Purchasing PQ Coins

Is it worthwhile for the collector to purchase PQ coins? I think it most assuredly is but my answer is tempered by two major “buts.” Namely: are the PQ coins you are buying really PQ and are you going to hold your coins long enough for their “PQ-ness” to matter. If you scan the ads in Coin World, you will note that many coins are given a PQ designation by their owners. It is my belief that nearly every coin listed in a retail ad in a publication like Coin World is not PQ. In fact, most of the coins in these ads are very low end for the grade.

As a dealer who prides himself in selling very nice coins, I do handle a number of pieces that I consider to be PQ for the grade. What exactly is my definition of a PQ coin? I view a PQ coin as one with very good eye appeal for the date and grade. It is a coin that is nice enough that I might have tried a few times to upgrade it. Any dealer who claims that his PQ coins are a “lock” to upgrade is either a liar or a fool. If they are so confident that their coins will upgrade then why aren’t they already in a higher grade holder? But there could be a legitimate reason why a certain coin does not work for a certain dealer. As an example, he might not be submitting it with the right coins or to the right service. I am good at getting coins to upgrade but I have seen, more times than I care to admit, a PQ coin that I sold to another dealer because I couldn’t get it to grade properly in a higher grade holder in someone else’s inventory.

Most smart dealers do one of two things with their really PQ coins. They either put them in auction and hope someone else pays too much money for it or they sell them to their best and most loyal customers. I have handled a number of coins three or four times over the past decade and each time I pass it forward to a collector who I like and who will, hopefully, sell it back to me when it comes time to move it.
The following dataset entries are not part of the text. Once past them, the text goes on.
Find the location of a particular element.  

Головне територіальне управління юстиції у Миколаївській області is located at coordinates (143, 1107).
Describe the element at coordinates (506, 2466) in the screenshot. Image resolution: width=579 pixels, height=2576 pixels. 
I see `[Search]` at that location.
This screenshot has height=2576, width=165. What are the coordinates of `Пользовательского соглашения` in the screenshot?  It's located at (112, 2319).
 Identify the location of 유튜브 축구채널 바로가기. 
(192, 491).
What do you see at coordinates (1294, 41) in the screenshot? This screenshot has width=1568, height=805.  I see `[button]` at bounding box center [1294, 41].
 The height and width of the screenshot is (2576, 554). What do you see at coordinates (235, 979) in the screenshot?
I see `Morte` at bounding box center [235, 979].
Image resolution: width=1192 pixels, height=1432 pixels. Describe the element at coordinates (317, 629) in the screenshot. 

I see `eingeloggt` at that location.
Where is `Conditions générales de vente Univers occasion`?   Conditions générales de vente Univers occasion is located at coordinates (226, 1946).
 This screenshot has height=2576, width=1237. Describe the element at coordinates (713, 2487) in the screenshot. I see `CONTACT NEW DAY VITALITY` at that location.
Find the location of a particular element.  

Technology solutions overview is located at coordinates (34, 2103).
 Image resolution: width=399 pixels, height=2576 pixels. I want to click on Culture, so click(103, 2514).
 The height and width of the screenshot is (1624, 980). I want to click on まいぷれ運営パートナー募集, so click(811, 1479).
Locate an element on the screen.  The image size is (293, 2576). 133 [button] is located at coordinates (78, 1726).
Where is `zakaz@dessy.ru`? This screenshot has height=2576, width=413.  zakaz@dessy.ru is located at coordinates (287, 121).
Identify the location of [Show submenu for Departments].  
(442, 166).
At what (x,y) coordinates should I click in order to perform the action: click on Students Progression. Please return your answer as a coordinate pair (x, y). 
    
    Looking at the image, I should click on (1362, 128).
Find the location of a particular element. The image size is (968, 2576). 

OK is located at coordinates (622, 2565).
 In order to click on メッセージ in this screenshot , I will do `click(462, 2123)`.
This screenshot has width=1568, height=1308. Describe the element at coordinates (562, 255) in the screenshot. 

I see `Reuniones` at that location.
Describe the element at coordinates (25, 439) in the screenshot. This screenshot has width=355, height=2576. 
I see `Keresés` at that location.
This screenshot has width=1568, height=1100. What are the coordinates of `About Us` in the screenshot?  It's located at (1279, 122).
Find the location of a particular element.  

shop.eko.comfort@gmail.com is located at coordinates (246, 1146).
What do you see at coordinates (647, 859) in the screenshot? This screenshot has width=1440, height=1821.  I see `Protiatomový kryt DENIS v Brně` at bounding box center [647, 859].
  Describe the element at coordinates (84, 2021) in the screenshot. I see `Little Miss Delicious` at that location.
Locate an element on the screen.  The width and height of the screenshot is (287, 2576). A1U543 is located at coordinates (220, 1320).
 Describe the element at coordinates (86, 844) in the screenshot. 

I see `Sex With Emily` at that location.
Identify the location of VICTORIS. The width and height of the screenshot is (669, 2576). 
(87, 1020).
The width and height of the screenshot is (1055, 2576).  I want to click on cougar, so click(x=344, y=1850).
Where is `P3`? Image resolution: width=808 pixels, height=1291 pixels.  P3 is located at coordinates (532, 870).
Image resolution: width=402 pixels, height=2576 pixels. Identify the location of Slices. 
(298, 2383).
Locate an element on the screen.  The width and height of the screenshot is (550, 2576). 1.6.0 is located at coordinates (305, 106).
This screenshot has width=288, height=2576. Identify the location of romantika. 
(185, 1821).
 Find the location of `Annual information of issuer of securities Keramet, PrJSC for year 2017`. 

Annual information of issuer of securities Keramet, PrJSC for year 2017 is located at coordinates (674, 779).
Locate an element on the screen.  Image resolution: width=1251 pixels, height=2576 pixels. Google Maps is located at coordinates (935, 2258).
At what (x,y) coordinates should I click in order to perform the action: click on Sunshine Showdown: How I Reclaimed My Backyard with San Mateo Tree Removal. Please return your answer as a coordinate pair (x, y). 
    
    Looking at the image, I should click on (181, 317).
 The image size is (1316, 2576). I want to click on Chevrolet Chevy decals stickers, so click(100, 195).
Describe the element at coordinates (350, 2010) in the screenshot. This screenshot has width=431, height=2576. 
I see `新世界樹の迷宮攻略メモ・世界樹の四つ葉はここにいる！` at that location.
As a collector, how much extra should you pay for a coin that you think is really PQ? This depends on a number of factors. How rare is the coin, especially in the next grade up? What is the price spread between the current grade and the next grade? Let’s say you are being offered a really nice coin in an AU50 holder that is worth $5,000 in this grade and $9,000 in AU55. If the coin is being priced to you at $8,000 this is clearly too much. At $6,000 the coin is a no-brainer. I’d say that $7,000 is probably an ideal price.

I mentioned above that PQ coins need to be looked at as long-term holds. Generally speaking, if you buy a PQ coin, do not expect to flip it to another dealer in a year for a big profit. If it were that easy, the dealer who you bought the coin from would have done it himself. The best strategy is to put your really PQ coins away for five years and then consider getting them regraded. Whether PCGS and NGC choose to admit it or not, grading standards do change over the long haul and a nice group of fresh-looking PQ coins could do very well if submitted at the right time.

If you are a bargain hunter or are the type of collector who is not loyal to one or two dealers, the chances are remote that you will buy PQ coins. The really nice PQ coins you see at auction are going to sell for more than you think they are worth (they’ll wind up being bought by a “crackout” dealer who is much better at grading then you are). And the really nice PQ coins that the dealer you shop with are going to be sold to the customers they regard as the most loyal. You’ll wind up with a bunch of pseudo-PQ coins that will not garner the enthusiastic response you hoped for when you try to sell them to the next generation of collectors.